Vous l’avez compris, cette proposition de résolution européenne entend définir une position ferme, claire, fondée sur les valeurs et principes européens, sur le droit du peuple géorgien à choisir librement son destin, sans intimidation ni manipulation, et sur la dénonciation de la répression exercée par le régime actuel à l’encontre de ses opposants – ceux qui se mobilisent pour l’État de droit, la démocratie et la liberté.
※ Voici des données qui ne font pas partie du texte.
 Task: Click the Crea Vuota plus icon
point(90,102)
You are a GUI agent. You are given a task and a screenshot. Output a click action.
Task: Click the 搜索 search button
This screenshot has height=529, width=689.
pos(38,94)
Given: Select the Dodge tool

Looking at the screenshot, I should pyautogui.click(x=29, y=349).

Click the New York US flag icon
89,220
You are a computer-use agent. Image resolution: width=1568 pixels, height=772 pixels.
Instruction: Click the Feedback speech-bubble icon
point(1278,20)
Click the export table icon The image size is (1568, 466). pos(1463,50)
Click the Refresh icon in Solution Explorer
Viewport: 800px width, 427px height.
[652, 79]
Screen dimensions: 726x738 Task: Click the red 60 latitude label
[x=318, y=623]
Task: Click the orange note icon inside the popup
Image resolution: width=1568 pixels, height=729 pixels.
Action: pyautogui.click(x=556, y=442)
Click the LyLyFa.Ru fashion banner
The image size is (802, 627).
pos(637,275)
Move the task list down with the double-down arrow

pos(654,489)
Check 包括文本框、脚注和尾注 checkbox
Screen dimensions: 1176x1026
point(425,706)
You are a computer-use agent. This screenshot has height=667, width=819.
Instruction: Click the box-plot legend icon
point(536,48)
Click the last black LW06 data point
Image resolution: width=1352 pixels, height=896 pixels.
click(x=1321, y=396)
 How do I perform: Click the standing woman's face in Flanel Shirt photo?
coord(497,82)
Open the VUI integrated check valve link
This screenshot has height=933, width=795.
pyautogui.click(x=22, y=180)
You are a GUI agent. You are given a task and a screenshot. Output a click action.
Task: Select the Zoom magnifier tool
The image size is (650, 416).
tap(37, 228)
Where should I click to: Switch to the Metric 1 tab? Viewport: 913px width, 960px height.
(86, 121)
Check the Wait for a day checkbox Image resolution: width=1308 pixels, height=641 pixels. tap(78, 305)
Elle apporte son soutien aux combattants de la liberté en Géorgie.

Je conclurai en citant les mots inspirants que l’ancienne présidente de Géorgie, Mme Salomé Zourabichvili, ici présente, a prononcés devant la commission des affaires étrangères en janvier 2025 : « Il reste à l’Union européenne la possibilité d’user de cet instrument politique qu’est le verbe : qu’au moins la population géorgienne se sente défendue, ne se sente pas isolée dans sa lutte contre un pouvoir illégitime qui a décidé d’entraîner la Géorgie vers la Russie […]. Alors, défendez ce que vous avez fait, dites-le et montrez à la population géorgienne que vous êtes attentifs au combat qu’elle mène. »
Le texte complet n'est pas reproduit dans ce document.